O Plenário da Câmara dos Deputados aprovou nesta quarta-feira (14) o Projeto de Lei 7596/17, do Senado, que define os crimes de abuso de autoridade cometidos por agente público no exercício de suas funções. A matéria será enviada à sanção do presidente Jair Bolsonaro (PSL).

A proposta prevê punições a agentes públicos, incluindo juízes e procuradores, que adotarem uma série de práticas usadas em investigações conduzidas ao longo dos últimos anos no país.

Segundo o texto, essas condutas somente serão crime se praticadas com a finalidade específica de prejudicar outra pessoa ou beneficiar a si mesmo ou a terceiro, assim como por mero capricho ou satisfação pessoal.

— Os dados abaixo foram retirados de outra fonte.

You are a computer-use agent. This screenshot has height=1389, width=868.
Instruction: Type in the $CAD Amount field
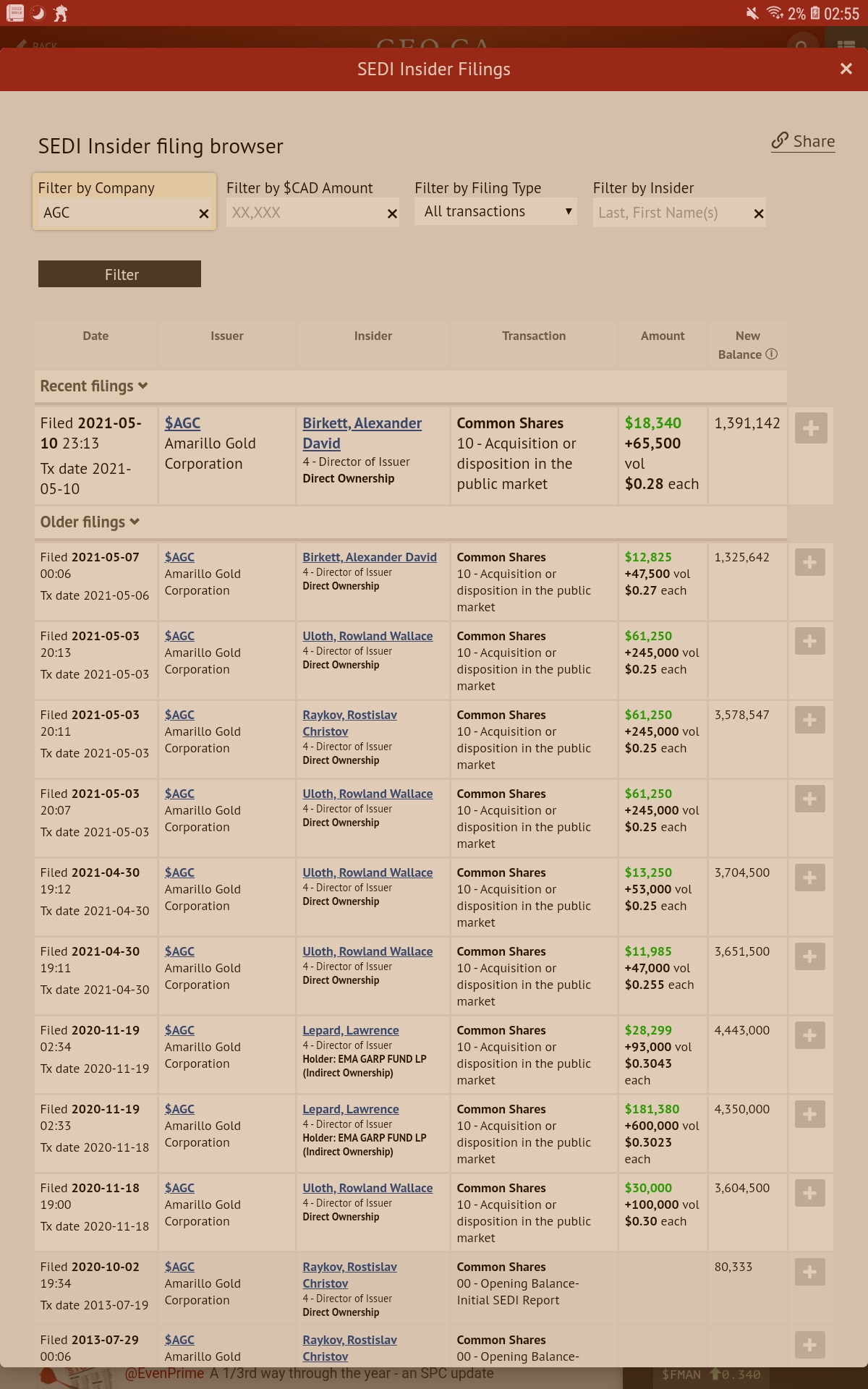coord(305,213)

Já a divergência na interpretação de lei ou na avaliação de fatos e provas não será considerada, por si só, abuso de autoridade.

Lista de crimes

Ao todo, são 37 ações que poderão ser consideradas abuso de autoridade, de acordo com o projeto de lei.

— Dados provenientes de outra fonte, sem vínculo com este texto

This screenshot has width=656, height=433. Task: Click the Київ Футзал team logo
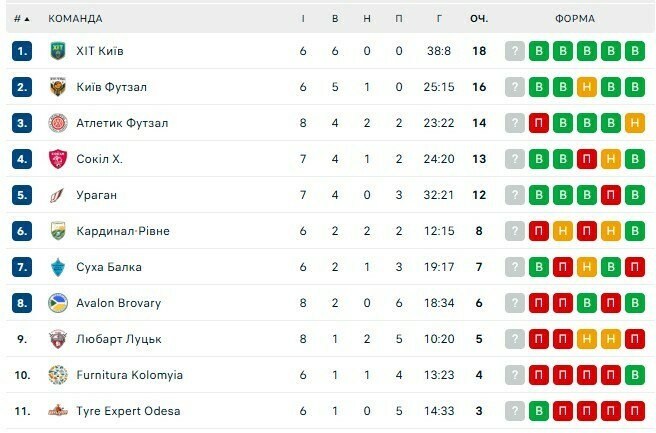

Entre elas, obter provas por meios ilícitos; executar mandado de busca e apreensão em imóvel, mobilizando veículos, pessoal ou armamento de forma ostensiva para expor o investigado a vexame; impedir encontro reservado entre um preso e seu advogado; e decretar a condução coercitiva de testemunha ou investigado sem intimação prévia de comparecimento ao juízo.

A proposta prevê ainda a detenção para quem fotografar ou filmar preso, investigado ou vítima sem seu consentimento, com o intuito de constranger a pessoa.

As penas vão de prisão de três meses a quatro anos, dependendo do delito, além de perda do cargo.